SARS was first reported in mid-November 2002 and got widespread coverage in late December, before the Lunar New Year on Feb. 1, 2003. Between Feb. 10 and April 23 of that year, Asian shares sold off by 3.4%, as measured by the MSCI Asia ex-Japan index. Hong Kong stocks led the selloff, the Hang Seng index falling 7.7%. Shares declined more modestly in Malaysia, Taiwan and Singapore.
Nomura, which has been running the numbers, notes that Chinese shares surprisingly gained 4.2% during that period. But the Shanghai market sold off rapidly after China said it had 339 cases of SARS rather than the 37 it had previously reported.

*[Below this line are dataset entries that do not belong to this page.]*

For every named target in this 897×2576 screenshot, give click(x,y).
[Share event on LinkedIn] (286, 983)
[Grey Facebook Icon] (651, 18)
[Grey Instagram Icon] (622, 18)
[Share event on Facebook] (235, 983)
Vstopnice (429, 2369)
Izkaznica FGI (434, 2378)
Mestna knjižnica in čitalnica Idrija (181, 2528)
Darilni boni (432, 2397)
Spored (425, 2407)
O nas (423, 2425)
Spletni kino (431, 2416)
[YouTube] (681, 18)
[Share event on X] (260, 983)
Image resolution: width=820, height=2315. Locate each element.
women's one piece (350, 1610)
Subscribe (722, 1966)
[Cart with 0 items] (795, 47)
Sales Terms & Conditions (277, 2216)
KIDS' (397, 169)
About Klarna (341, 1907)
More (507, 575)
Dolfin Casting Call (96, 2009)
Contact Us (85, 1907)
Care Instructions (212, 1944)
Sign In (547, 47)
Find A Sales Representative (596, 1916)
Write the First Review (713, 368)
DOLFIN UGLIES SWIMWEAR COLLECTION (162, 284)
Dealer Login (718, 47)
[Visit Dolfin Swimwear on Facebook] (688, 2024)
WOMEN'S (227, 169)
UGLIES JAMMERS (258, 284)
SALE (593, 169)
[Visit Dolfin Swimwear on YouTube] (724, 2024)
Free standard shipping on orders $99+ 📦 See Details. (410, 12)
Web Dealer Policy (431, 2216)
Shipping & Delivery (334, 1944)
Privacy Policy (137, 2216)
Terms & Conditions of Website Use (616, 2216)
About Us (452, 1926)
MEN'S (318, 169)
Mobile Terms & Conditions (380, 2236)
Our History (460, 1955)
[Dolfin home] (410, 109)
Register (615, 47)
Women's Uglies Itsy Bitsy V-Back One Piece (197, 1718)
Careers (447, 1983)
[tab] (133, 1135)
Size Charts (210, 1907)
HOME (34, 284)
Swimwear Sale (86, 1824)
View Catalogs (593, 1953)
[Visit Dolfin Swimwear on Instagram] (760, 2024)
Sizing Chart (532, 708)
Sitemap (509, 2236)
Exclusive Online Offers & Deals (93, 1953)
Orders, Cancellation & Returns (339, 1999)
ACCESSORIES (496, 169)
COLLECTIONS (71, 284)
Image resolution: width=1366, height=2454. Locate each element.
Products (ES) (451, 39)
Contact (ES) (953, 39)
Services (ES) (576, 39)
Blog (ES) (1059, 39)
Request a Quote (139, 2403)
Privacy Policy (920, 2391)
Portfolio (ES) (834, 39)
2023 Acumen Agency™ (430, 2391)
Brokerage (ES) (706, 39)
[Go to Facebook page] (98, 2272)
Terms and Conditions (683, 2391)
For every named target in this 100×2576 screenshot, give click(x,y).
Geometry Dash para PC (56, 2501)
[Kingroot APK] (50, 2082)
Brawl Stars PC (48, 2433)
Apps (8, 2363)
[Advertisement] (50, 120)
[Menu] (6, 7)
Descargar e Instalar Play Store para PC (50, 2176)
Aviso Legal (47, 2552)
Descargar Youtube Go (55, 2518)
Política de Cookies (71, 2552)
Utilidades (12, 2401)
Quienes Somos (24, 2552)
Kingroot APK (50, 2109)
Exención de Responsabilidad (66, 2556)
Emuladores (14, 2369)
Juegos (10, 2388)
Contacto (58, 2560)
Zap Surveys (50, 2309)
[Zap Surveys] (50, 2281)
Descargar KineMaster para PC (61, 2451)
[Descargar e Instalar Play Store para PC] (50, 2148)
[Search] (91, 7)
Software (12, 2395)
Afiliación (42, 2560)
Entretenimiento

Beware of false rallies if it appears WARS is being won. In 2003, there was a rally from April 7, when U.S. authorities said infections were beginning to stabilize, through April 18, when China said it had been misreporting cases and global daily infections began to rise again. Stocks and currencies quickly lost all that ground.
If handled effectively, WARS should have an impact of no longer than two or three quarters. During that period, Asian currencies and shares are likely to sell off, though I see stocks here have been strong, strangely, here on Wednesday. But beware false dawns. We can't win WARS unless we know what we're fighting.